I’ve indicated it above with dots draw on it to indicate the integers, a zero to give us a starting point, and an arrow to indicate the positive direction. We can use it to keep track of our money. If I have $5, then I can indicate that by marking it as below.
However, if I buy something that costs $7, then I go $2 in the hole and move the marker backwards, in a negative direction.
Thus, the line is a device to keep track of personal wealth, with numbers to the right of 0 denoting what I have and those to the left what I owe. Of course, as I’ve set this up, it is particularly egocentric. The person I borrowed from still counts himself as having that $2 and would remind himself of that by noting it on his number line.
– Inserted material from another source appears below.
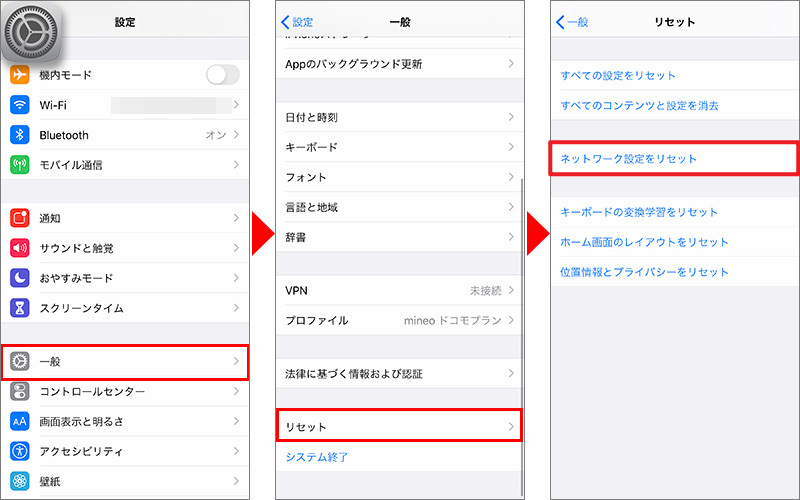The width and height of the screenshot is (800, 500).
Task: Expand the 日付と時刻 row chevron
Action: 511,117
By bringing in the number line, I’ve introduced geometry to the situation. Zero is my starting point and the (+) and (-) signs indicate the direction which I am going away from zero. I can think of the line as being First Street, which runs in front of my house and zero as being the corner of First Street and Catalpa, which I can see from the window of my home-office. By setting East as the positive direction, I can then tell people I am going 5 blocks and they would be able to figure out that my destination is the corner of First and Walnut, while if I told them I was going negative 2 blocks they would be able to discern I was headed to First and Georgia.
This works fine for addition. As for multiplication, if I am multiplying a positive number by a positive number, I can think of that as repeated addition; if I am multiplying negative by positive, I can think of it as repeated subtraction; and while I am convinced I could do something similar for negative times a negative, thinking about it makes my head swim. Fortunately, I don’t have to because we’ve introduced geometry to the problem.
Let us go back to borrowing versus lending. When Bubba borrows from Billy Bob, Bubba owes, but Billy Bob is owed. The same transaction is positive from one point of view, but negative from the other. Given Bubba’s predilection for non-repayment, the negative end is often hard to discern, but I digress. The point is the positivity or negativity is simply one of point of view. We could view multiplication has having two effects: one on size and one on direction. Multiplication by a positive number might change size but it preserves direction while multiplication by a negative might preserve size, but it changes direction. The negative may be viewed as flipping a number over to the other side. Hence, a negative times a negative is a positive.
Numbers as two pieces
When we multiply numbers, we can think of them as having two pieces. The first of these is their absolute value, i.e. their length, and the other is their sign. Effectively, this is what we do: (5)(-3)=(+5)(-3)=(+)(-)(5)(3)=(-)(15)=-15 or (-2)(-4)=(-)(-)(2)(4)=+8=8.
In the movie Paint Your Wagon, the innocent farm boy utters the line, “But I’ve never lied to my parents before.” To this Ben Rumson answers, “Well when you do it opens up a whole new world!”
When geometry is introduced to arithmetic, a whole new world is opened up. For example, I can expand my explorations beyond First Street by introducing complex numbers. I can take the complex number x+yi and take it to mean go x units in the east-west direction and go y units in the north-south direction. Recall that i is the square root of -1. I can add x+yi to u+vi by taking the sum of the two to be (x+u)+(y+v)i. This works out well geometrically because if I first go x units east-west and y units north-south and follow this by u units east-west and v units north-south this gets me to the same place as going x+u units east-west and y+v units north-south. Go for a walk and see for yourself.
Thus again we are called to expand our notion of number as being simply quantity. On the plane, as we are, we can think of the complex number x+yi as being the directed line segment from the origin of our axes to the number x+yi, as below.
Complex numbers mimic real numbers in that they are best thought of as multiplying in two pieces as well. They have their length, the distance from the origin to the point (x,y), and their direction, which is the angle from the positive real axis to the directed line segment which is associated to x+yi. This is labeled by the Greek letter alpha below.
When two complex numbers are multiplied together, the length of the product is the product of the lengths of the two numbers involved and the angle of the product is the sum of the angles of the two numbers involved. So, for example, the imaginary number i has a length 1 and angle of 90 degrees. So i times i has a length of 1 and an angle of 180. Notice that the number -1 fits this description exactly. Therefore i times i is equal to -1 just like it is supposed to.
This is how the formal multiplication works out. To prove this is a beautiful exercise in trigonometry, but it would put some folks off. I am willing to show you, but only if you beg me.